Countdown to Changing the Conversation

The Stop Porn Culture anti-porn feminist conference is only four days away — the clock is ticking! With an astounding array of prizes, there are only four days left to make a video — as basic or crazy-fun as you want — to meet the Saturday June 12 deadline to win the Our Porn, Ourselves pro-porn, pro-woman dream packages (men can enter, too). We all know that this is about so much more that winning prizes, or even poking fun at Stop Porn Culture’s fallacious arguments about porn and women.

It’s about changing the conversation.

It’s about making the conversation ours for the first time in history.

When I was on Oprah for her episode about women who watch porn, she asked me why so many women now watch porn and are unafraid to admit they watch and enjoy it. The easy answer is to say that the Internet has afforded us the privacy to explore our inhibitions for ourselves, after decades of groups like Stop Porn Culture telling us what we should think about porn instead of finding out for ourselves.

But the real answer is in the fact that for the first time in history, the Internet has allowed us to have our own voices and speak for ourselves. The woman they’re trying to “save” from the alleged harmful effects of watching porn? Now thousands of her have a blog and will tell you exactly how porn affects them. The sex worker who was allegedly abused as a child and are such helpless victims they need someone to speak on their behalf? Hundreds, if not thousands of her, now have blogs and tell you exactly what their work is like. A great example is Audacia Ray’s post today Picking Your Battles, Going the Distance: Pro-porn and Anti-porn Feminisms.

It used to be that women’s voices, when it came to all things porn, were not heard — they were filtered according to what moralistic messages were deemed acceptable, despite whether or not these messages reflected the real experiences of women. The male viewer (and participant) who is a ticking time bomb of sexual violence so helpless he can be set off to beat his wife, rape and abuse children by any scene from Vivid Video? He’s talking about it too, and his shopping habits (combined with everyone else’s) are quietly creating a Whole Foods shopping revolution in porn: with a bit of online research, we can now find out if our porn is sex-slave free (and by equal measure, if our iPhones were made in a sweatshop-cum-killing field).

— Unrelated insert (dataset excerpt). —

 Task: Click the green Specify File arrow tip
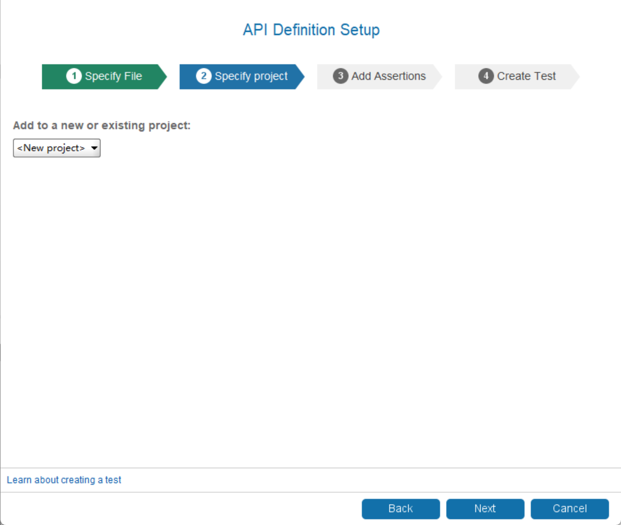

We are sexually articulate. What has changed is that we now speak for ourselves. Importantly (and this is also what I told Oprah) — we are speaking to each other about it. I also want to point out that you don’t have to identify as a feminist to be part of this conversation — and that’s one of the big reasons I created these online destinations where it can happen.

Lastly: we’re up to 1,168 on Facebook, which is twice the amount of attendees Stop Porn Culture claim to have had at their biggest conference (500, in 2007). To help, add yourself to our Facebook page, send in or Tweet a pro-porn pic to #proporn, make a video for the contest, link to Our Porn, Ourselves whenever possible, and please link to this information page about Stop Porn Culture.

Photo of 5733 artwork by dotBen.

About violet

Violet Blue (tinynibbles.com) is a Forbes "Web Celeb," a high-profile tech personality and one of Wired's "Faces of Innovation." She is regarded as the foremost expert in the field of sex and technology, a sex-positive pundit in mainstream media (MacLife, The Oprah Winfrey Show, others) and is regularly interviewed, quoted and featured prominently by major media outlets. Violet has many award-winning, best selling books; her book The Smart Girl's Guide to Porn is featured on Oprah's website. She was the notorious sex columnist for the San Francisco Chronicle. She headlines at conferences ranging from ETech, LeWeb and SXSW: Interactive, to Google Tech Talks at Google, Inc. The London Times named Blue one of the 40 bloggers who really count (2010). Violet Blue is in no way associated with the unauthorized use of her name (or likeness) and registered trademark in pornographic films.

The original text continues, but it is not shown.